The second version gets cited. The first does not — even if the rest of the article is excellent.

Check 6: Key Takeaway Blocks

AI assistants — and the users interacting with them — look for content they can extract and paraphrase without reading an entire article. A Key Takeaways section at the top of a post, a highlighted summary box, or a bulleted "What you need to know" block serves as a pre-extracted citation. You are doing the AI's work for it, which increases the probability your content gets used.

Best practices for Key Takeaway blocks:

Place them near the top of the page, before the main body
Write each takeaway as a standalone sentence that makes sense without surrounding context
Keep each one specific and verifiable — state the claim, not just the topic
Use H2 or a visually distinct block element (callout box) so crawlers recognize it as a summary

Pages with well-written Key Takeaway sections consistently outperform pages without them in AI citation rates, because the extracted quote requires no reformatting.

Check 7: Specific, Attributed Data Claims

Vague claims are citation-unfriendly. When an AI assistant encounters "many studies suggest that AI search is growing rapidly," it has nothing quotable — because there is no specificity, no source, and no way to verify the claim.

Replace vague language with named, attributable, verifiable data:

Vague (not citable)	Specific (citable)
"Many companies are adopting AI search"	"A 2025 Gartner survey of 1,400 CMOs found 68% had integrated AI search into their content strategy"
"Site speed affects rankings"	"Google's 2024 Core Web Vitals report found that pages loading under 2.5 seconds had a 24% higher click-through rate in AI Overview results"
"Structured data helps visibility"	"According to Search Engine Journal's 2025 analysis of 10,000 URLs, pages with Article schema were cited by Perplexity 3.2× more often than pages without it"

The specific version gives AI assistants a quotable, attributable data point. The vague version gives them nothing to work with.

This applies to your product and service pages too — not just your blog. Replace every claim about your offering that uses qualifiers like "many," "most," "often," or "typically" with a specific, verifiable assertion.

Check 8: Pages Are Indexable (No Accidental noindex)

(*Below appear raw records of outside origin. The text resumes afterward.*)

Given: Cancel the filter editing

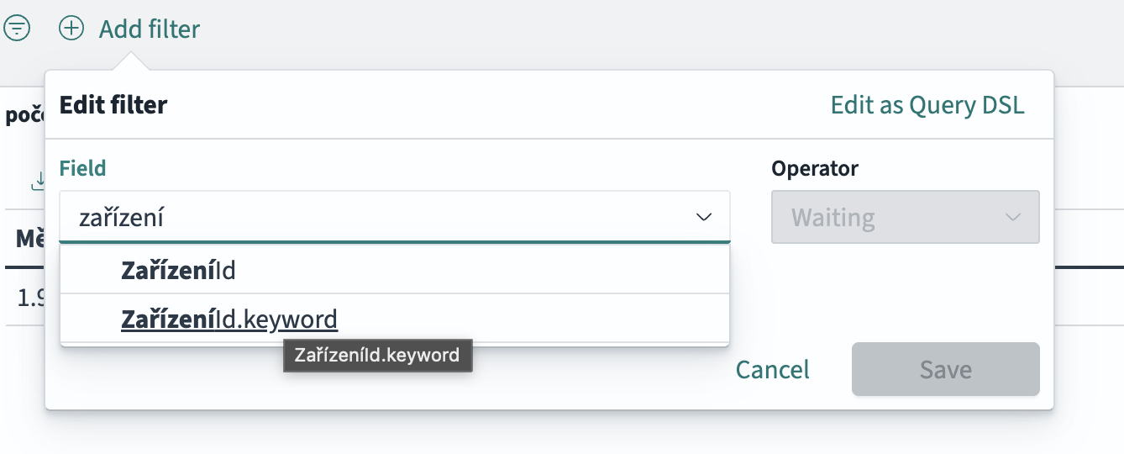Looking at the screenshot, I should (x=772, y=370).
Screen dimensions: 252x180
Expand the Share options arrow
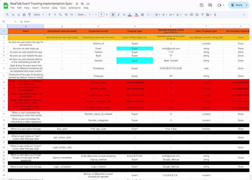[247, 5]
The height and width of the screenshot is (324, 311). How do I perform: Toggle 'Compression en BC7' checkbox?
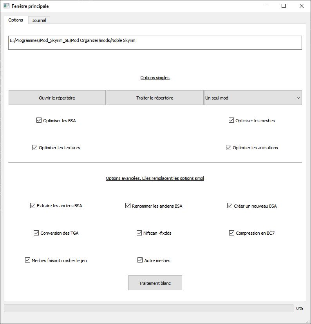pyautogui.click(x=232, y=233)
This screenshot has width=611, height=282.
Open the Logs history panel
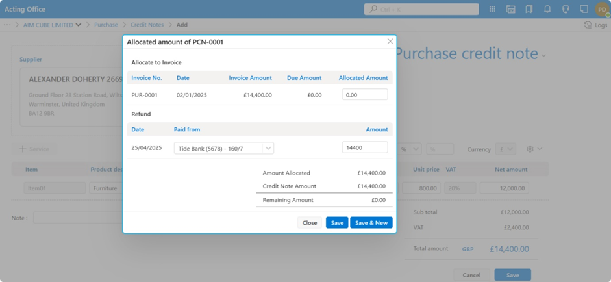coord(595,25)
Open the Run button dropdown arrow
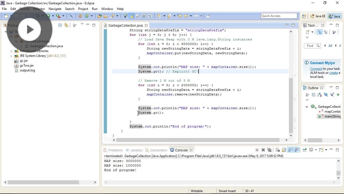Screen dimensions: 344x194 (53, 16)
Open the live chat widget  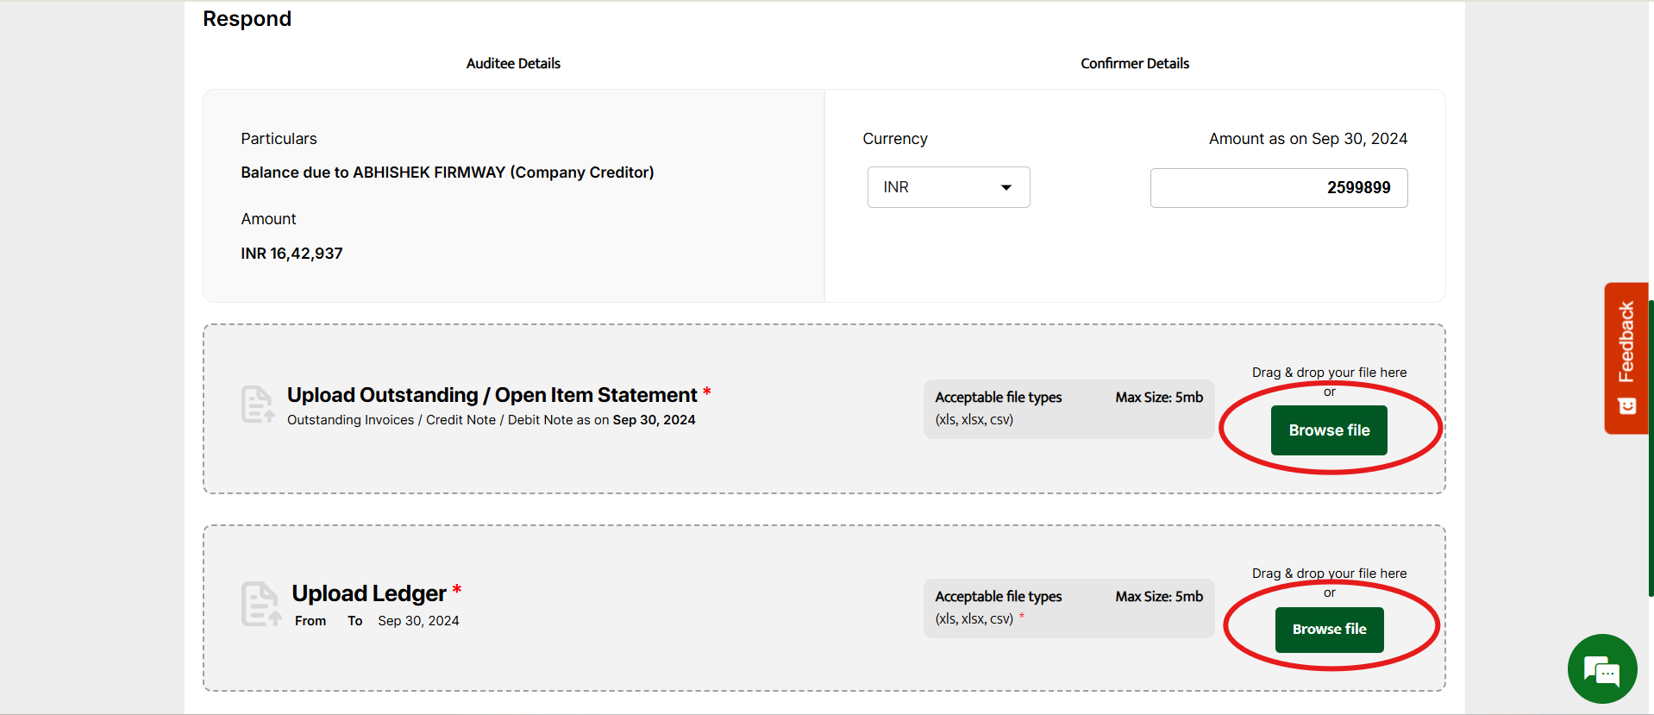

This sounds obvious, but misconfigured content management platforms and deployment pipelines regularly noindex pages that should be public. Check your most important pages — homepage, key service pages, blog posts — for this meta tag in the <head>:

<meta name="robots" content="noindex">

Or its X-Robots-Tag HTTP header equivalent:

X-Robots-Tag: noindex

Either declaration tells all crawlers — including AI crawlers — to skip the page entirely. AI systems cannot cite content they are not allowed to index.

Common causes of accidental noindex:

Staging environment settings carried over to production during a deployment
CMS plugins that add noindex to paginated archive pages, which may include your main blog index
A/B testing tools that noindex variant pages by default
CDN or edge configurations that override server-side meta tags

Use the browser's developer tools (View Page Source, not Inspect — since Inspect shows the rendered DOM) to check the raw <meta> tags on your key pages. Or run a full crawl with an SEO crawler to flag every noindexed URL at once.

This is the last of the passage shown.